== Collected data ==
* * * * * * * * *
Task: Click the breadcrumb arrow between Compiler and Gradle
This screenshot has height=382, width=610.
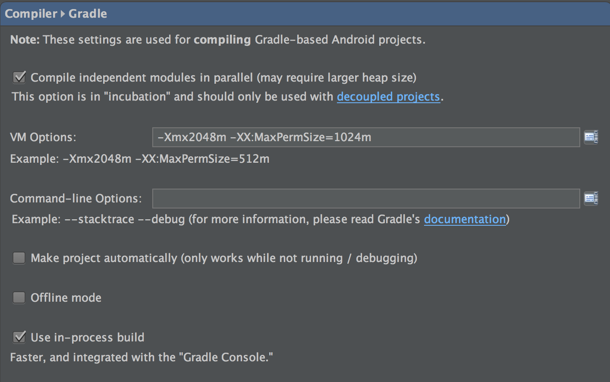Action: (x=63, y=14)
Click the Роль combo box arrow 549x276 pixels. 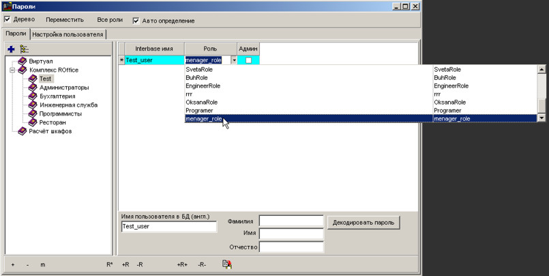click(234, 61)
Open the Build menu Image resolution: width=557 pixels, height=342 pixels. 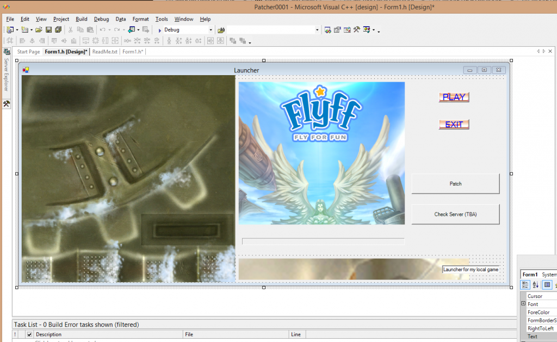[x=82, y=19]
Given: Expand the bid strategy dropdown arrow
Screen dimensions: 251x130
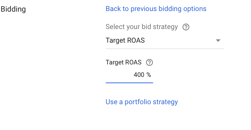Looking at the screenshot, I should pyautogui.click(x=218, y=40).
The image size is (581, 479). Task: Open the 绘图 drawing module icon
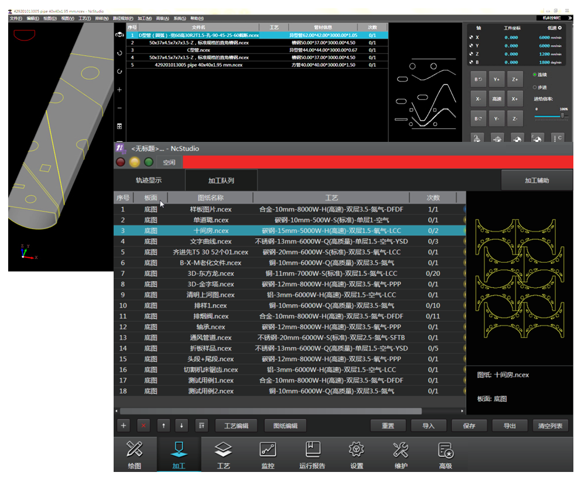[x=135, y=454]
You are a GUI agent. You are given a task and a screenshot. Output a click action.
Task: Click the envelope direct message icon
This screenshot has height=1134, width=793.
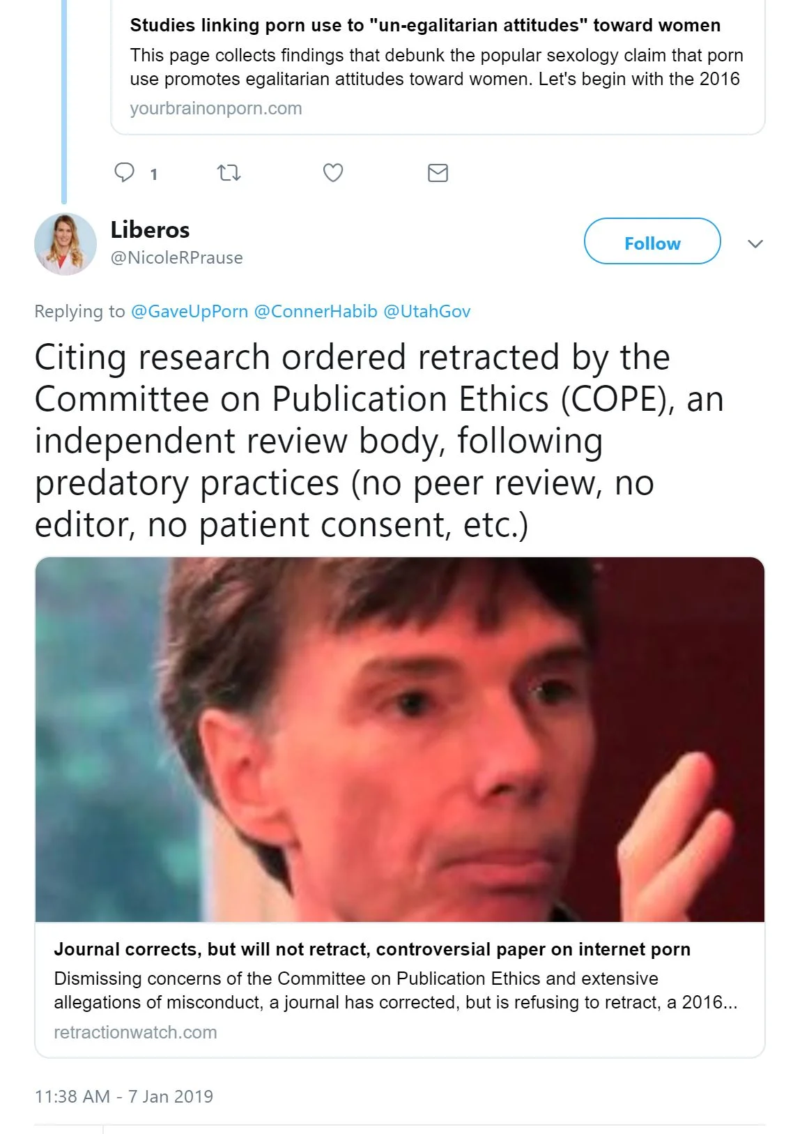coord(438,172)
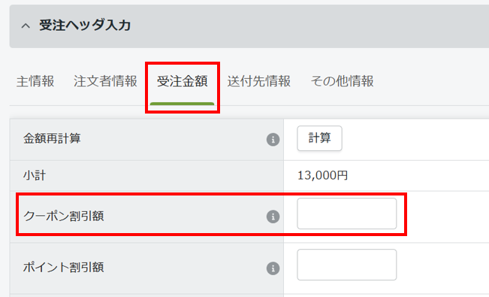Click the 受注ヘッダ入力 header title text
Viewport: 489px width, 297px height.
pyautogui.click(x=85, y=26)
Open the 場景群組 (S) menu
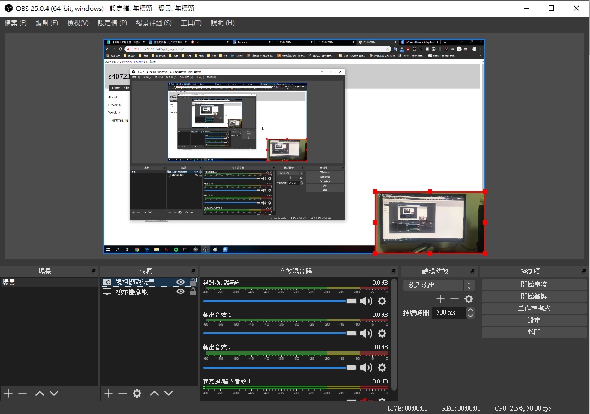Viewport: 590px width, 414px height. [x=153, y=23]
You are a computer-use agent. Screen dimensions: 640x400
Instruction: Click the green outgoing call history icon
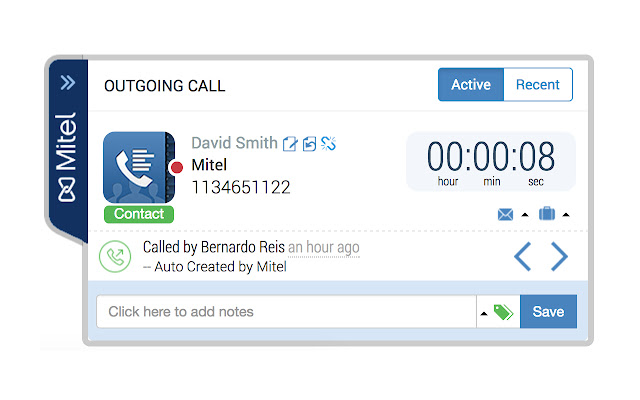click(115, 256)
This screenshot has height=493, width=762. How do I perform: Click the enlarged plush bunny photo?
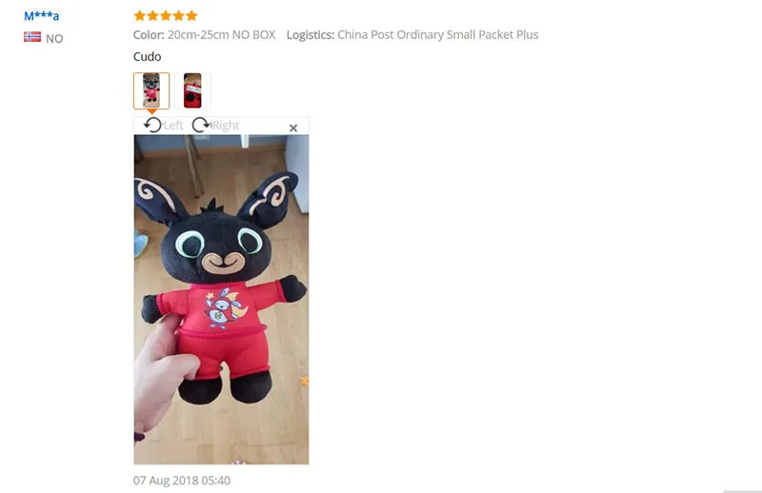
* * * * * * * * *
Above are some records; copy each line there that contains "agent".

You are a GUI agent. You are given a task and a screenshot. Output a click action.
You are a computer-use agent. Screen dimensions: 640x400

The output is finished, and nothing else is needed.